_Exercise requirements_:
(1) Name every kind of place where, according to the article on working from home, the pandemic response stopped people from gathering.
(2) In the article on working from home, retype the part that opens with the words containing "Ontario Tech researcher" and closes with "altered daily routines.".
(3) Extend the article on working from home, picking up after its last sentence.

Ontario Tech researcher Dr. Serena Sohrab shares ideas to make the most of your home space

Dr. Serena Sohrab, Assistant Professor, Faculty of Business and Information Technology, Ontario Tech University.
Dr. Serena Sohrab, Assistant Professor, Faculty of Business and Information Technology, Ontario Tech University.

The physical distancing protocols of the COVID-19 pandemic quickly shifted how we communicate and interact with each other. Response to the health-care crisis put the brakes on people gathering in lecture halls, workplaces and public spaces. The necessary changes to minimize spread of the coronavirus have drastically altered daily routines.

At Ontario Tech University, Faculty of Business and Information Technology organizational behaviour and human resources researcher Dr. Serena Sohrab says working or studying at home presents a new set of stressors and challenges for remaining productive. As an expert in performance management, Dr. Sohrab shares some of her observations and perspectives:

The response to COVID-19 has redefined how many organizations operate. What are some of the challenges employees face in making the transition to working from home?

“Almost overnight, COVID-19 changed our way of life, dropping people into new settings and limiting where we can carry out workplace functions. Many of us are unfamiliar with taking care of work-related tasks at home. Many people have started experiencing sleep issues and heightened levels of anxiety. While worry about their health, their families, and the future of economy contributes to the anxiety and sleep issues, not having proper strategies for working from home factor in as well. Many do not know how to create structure around their work and non-work life. Hence, they end up spending long hours engaged with work and do not get enough rest. This can quickly lead to burnout if it is not managed.”

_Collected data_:

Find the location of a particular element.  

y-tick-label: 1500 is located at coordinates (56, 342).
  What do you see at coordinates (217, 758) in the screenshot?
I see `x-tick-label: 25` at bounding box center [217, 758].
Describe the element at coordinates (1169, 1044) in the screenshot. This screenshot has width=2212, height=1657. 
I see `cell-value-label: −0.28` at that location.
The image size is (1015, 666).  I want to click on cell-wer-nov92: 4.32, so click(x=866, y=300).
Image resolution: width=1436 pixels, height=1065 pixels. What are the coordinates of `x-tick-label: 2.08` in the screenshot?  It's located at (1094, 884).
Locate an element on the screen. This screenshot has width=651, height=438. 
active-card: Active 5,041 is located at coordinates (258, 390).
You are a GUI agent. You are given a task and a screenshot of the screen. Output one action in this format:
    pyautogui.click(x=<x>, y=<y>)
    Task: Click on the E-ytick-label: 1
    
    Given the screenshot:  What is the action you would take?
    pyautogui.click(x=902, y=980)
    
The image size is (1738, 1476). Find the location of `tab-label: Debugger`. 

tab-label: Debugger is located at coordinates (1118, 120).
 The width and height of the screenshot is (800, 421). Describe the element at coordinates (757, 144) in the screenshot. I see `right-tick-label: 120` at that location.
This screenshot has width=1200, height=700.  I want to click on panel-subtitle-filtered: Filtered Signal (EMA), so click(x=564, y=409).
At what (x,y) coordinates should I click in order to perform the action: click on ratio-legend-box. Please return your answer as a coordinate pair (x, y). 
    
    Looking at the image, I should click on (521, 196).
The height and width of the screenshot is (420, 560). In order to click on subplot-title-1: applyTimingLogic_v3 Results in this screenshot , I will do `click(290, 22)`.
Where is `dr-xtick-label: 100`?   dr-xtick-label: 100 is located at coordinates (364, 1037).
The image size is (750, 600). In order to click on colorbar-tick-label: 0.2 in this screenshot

_Answers in order_:
(1) lecture halls, workplaces, public spaces

(2)
Ontario Tech researcher Dr. Serena Sohrab shares ideas to make the most of your home space

Dr. Serena Sohrab, Assistant Professor, Faculty of Business and Information Technology, Ontario Tech University.
Dr. Serena Sohrab, Assistant Professor, Faculty of Business and Information Technology, Ontario Tech University.

The physical distancing protocols of the COVID-19 pandemic quickly shifted how we communicate and interact with each other. Response to the health-care crisis put the brakes on people gathering in lecture halls, workplaces and public spaces. The necessary changes to minimize spread of the coronavirus have drastically altered daily routines.

(3)
What are some best practices for remaining productive at home during the pandemic?

“Separate your work life from regular life, both physically and time-wise. Allocate a space to work and avoid the temptation of doing non-work tasks in that space. Regarding the time you can work, do not stay engaged with work for the entire day; schedule the work time and stick to it as best as you can. This allows you to have effective rest time, which is essential to staying productive and mentally healthy. And yes, you should change out of your pajamas into outdoor clothes, and wear shoes to tell your mind that you are getting into the work zone. Finally, be realistic about what you can deliver.”

What about having a daily routine? How important is that?

“Routine is imperative. Routines help our mind and body move between different stages of day with ease. Go to bed and wake up at the same times you normally would. Create a morning routine to remind your body that a workday has started. Work at regular hours, and allocate specific times or slots for breaks. Keep the routine during the day, and end your day with the bedtime routine. If you have children, arrange your schedule with your partner to make it easier to maintain the routine. Structuring your day is essential.”

Following the pandemic, might we see a rise in the number of organizations or employees developing work-from-home options?

“I am sure we will see a substantial growth in remote work or virtual service. In the past, fear of learning and change has slowed our adaptation of technology. However, now that we have experienced virtual service and remote work, many will stick to this new way of getting things done.

There are various mutual benefits to remote work and service. Companies might find they can save on operational costs like office space. They would be in a position to hire qualified people from all over the country and expand some of their services to remote areas. Workers might be happy to commute less often, save on fuel costs and travel time, and have more flexibility around life. It will certainly be good for our environment too.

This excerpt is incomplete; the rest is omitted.